Carter Page says he will have his turn 'next month' to testify before Congress

Carter Page, an early foreign policy adviser to President Donald Trump’s campaign team, wrote a letter to the House Intelligence Committee on Wednesday indicating that he will testify about the committee’s ongoing investigation into Russia’s election interference in an open session next month.

Page, who worked in Moscow for seven years in the early 2000s as a junior investment banker for Merrill Lynch, wrote the letter in response to former CIA Director John Brennan’s testimony before the House Intelligence committee on Tuesday. He provided a copy to Business Insider.

Brennan told lawmakers that he grew increasingly concerned last year by conversations that were intercepted by the US intelligence community between members of Trump’s campaign team and Russian officials.

“The vast majority of the open session testimony by Mr. Brennan and other Clinton/Obama regime appointees who have recently appeared before your committee loyally presented one biased viewpoint and base of experience,” Page wrote. “When I have my turn next month, I look forward to adding some accurate insights regarding what has really been happening in Russia over recent years including in 2016.”

Reached for comment, Page said he and the committee are “still working out the details” of his testimony. Rep. Mike Conaway, who is now leading the committee’s probe into Russia’s election meddling, did not respond to request for comment. A spokesman for Rep. Adam Schiff, the committee’s ranking Democrat, declined to comment.

Page also indicated that he prepared “extensive evidence” for the committee last weekend “per your recent request.”

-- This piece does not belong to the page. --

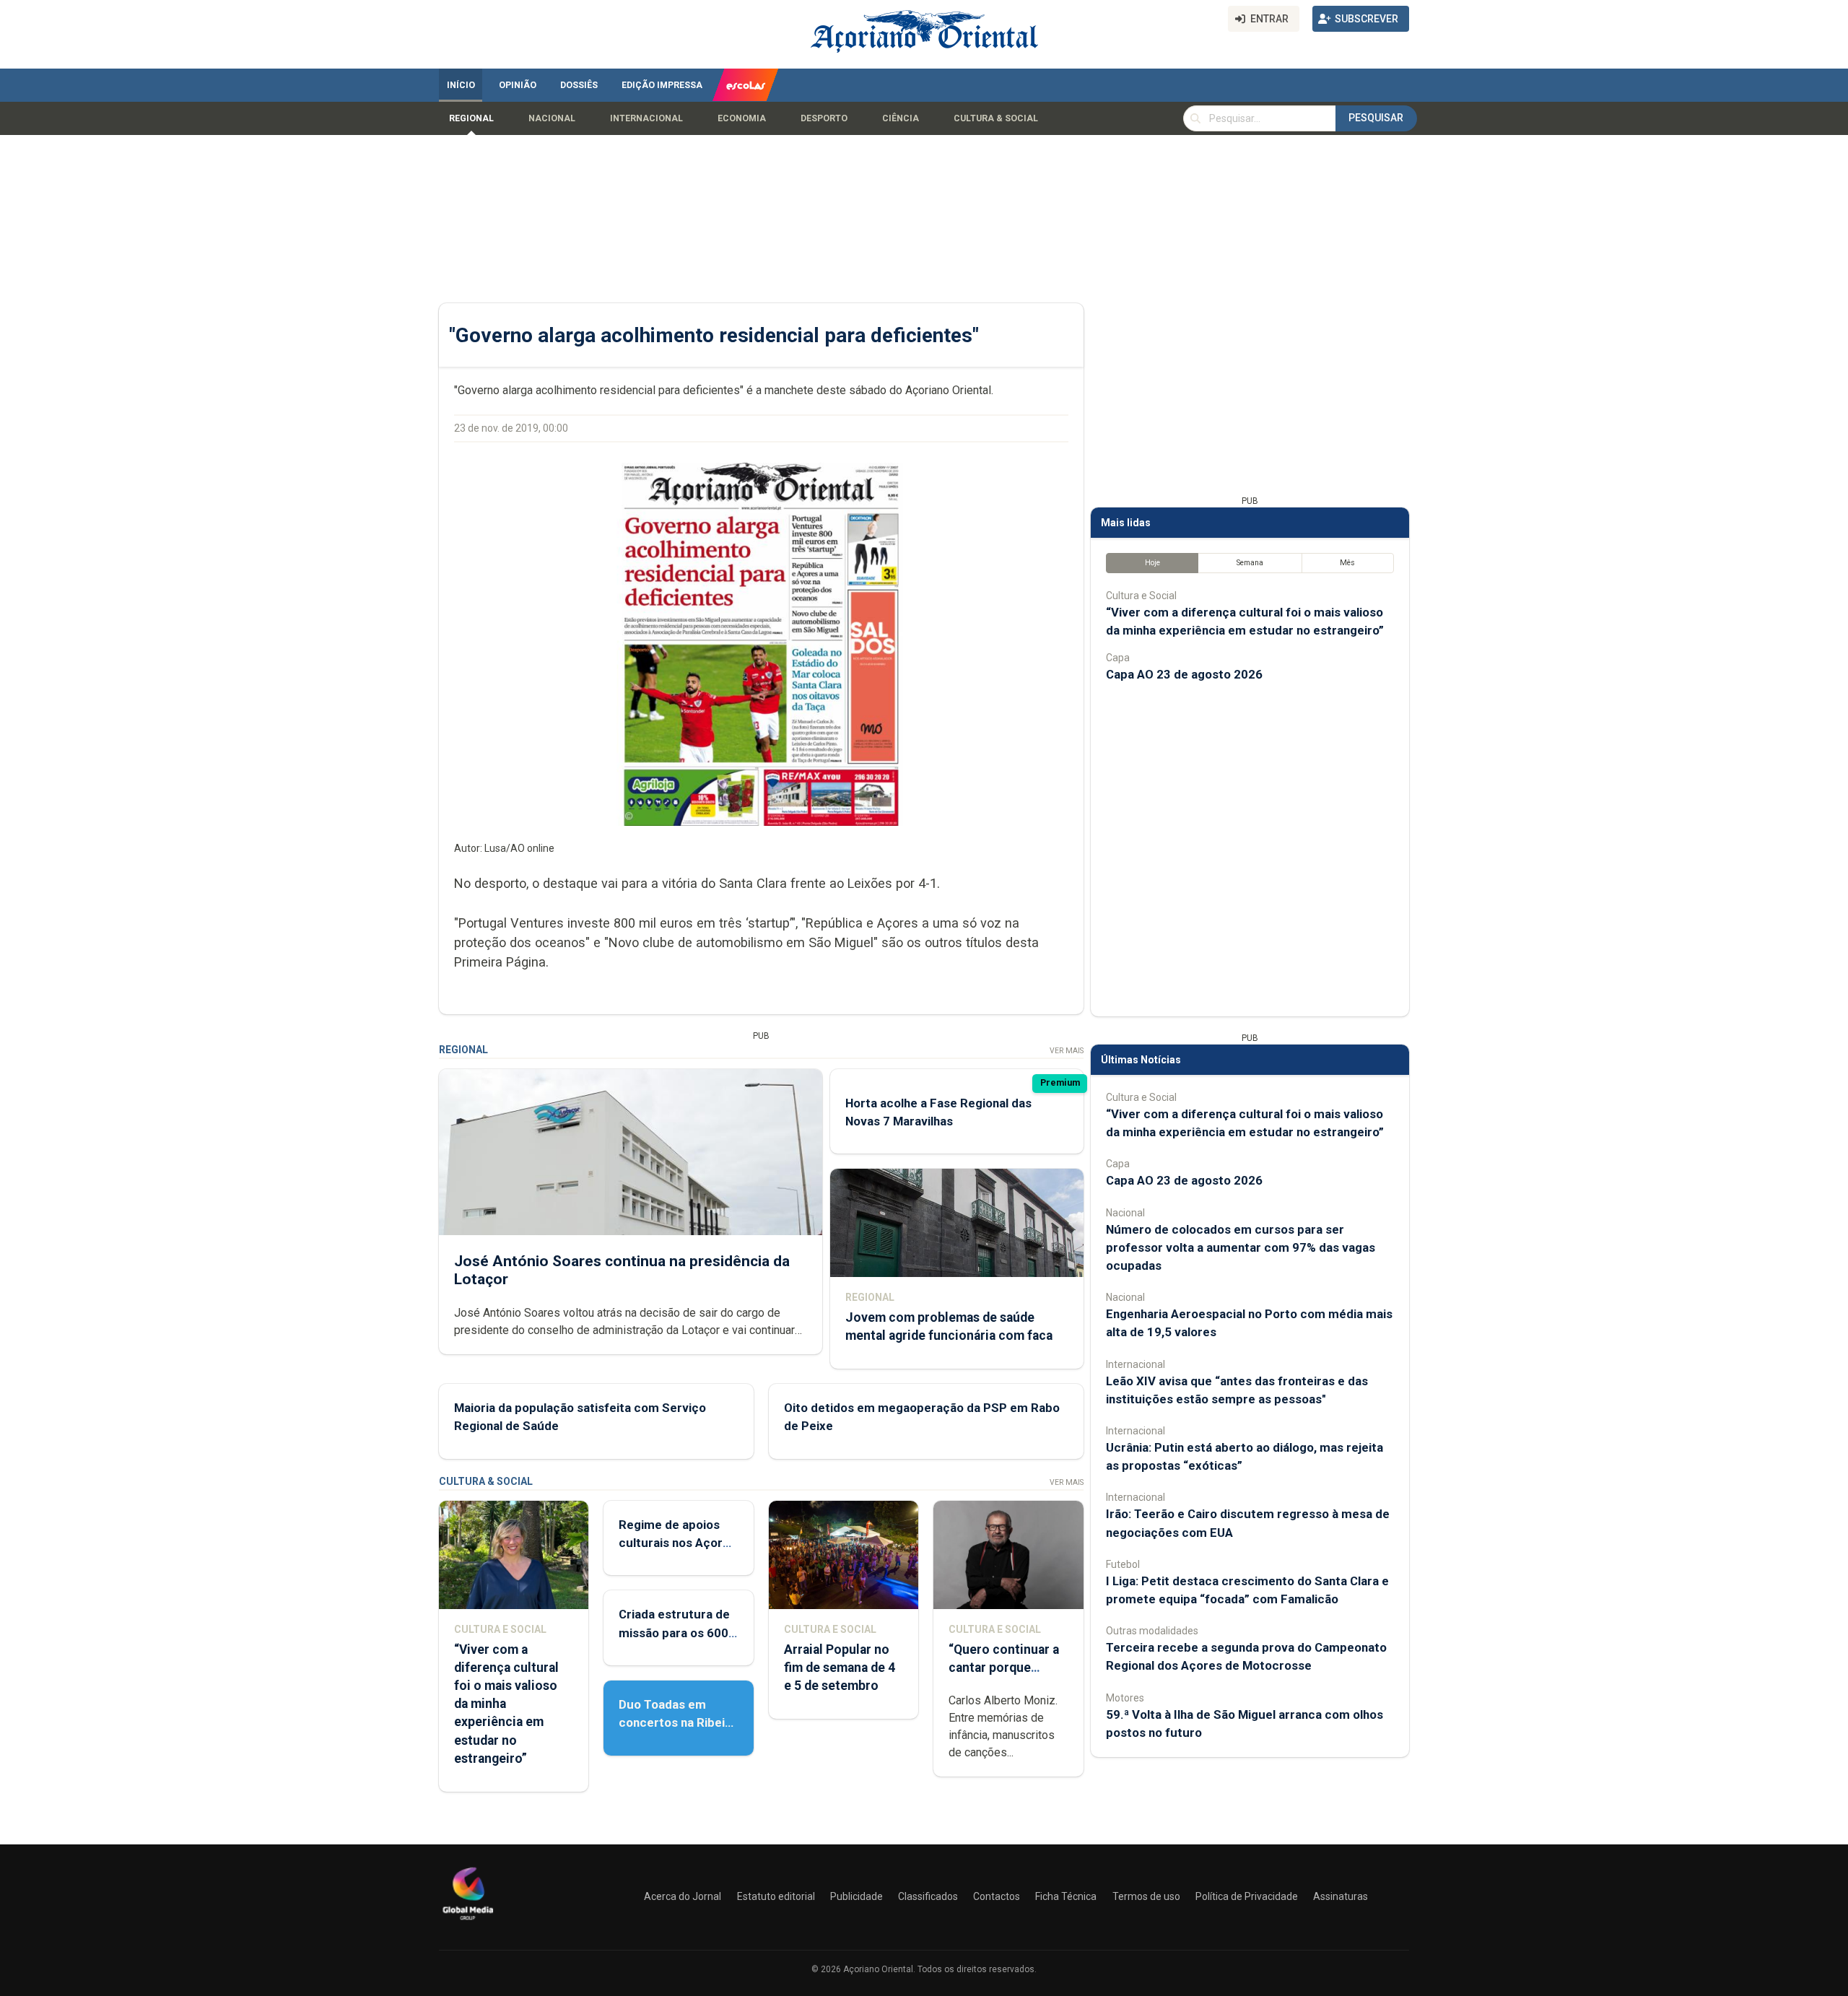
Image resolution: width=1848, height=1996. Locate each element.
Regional (471, 118)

It is unclear what kind of documents the House requested that Page hand over. But its Senate counterpart sent a letter to Page late last month asking him to provide extensive information about any contact he had with Russian officials or representatives of Russian business interests between June 2015-January 2017.

Page volunteered to be interviewed by the Senate Intelligence committee in March. But he said earlier this month that the committee’s requests were “groundless,” “outrageous,” and “would cover redundant, highly irrelevant information collected in further violation of my civil rights given the unjustified FISA warrants which already targeted me last year.”

The FBI obtained a warrant under the Foreign Intelligence Surveillance Act last summer to monitor Page’s communications, The Washington Post reported in April. The FBI reportedly is investigating Page’s trips to Moscow and contact with at least one Russian official last year.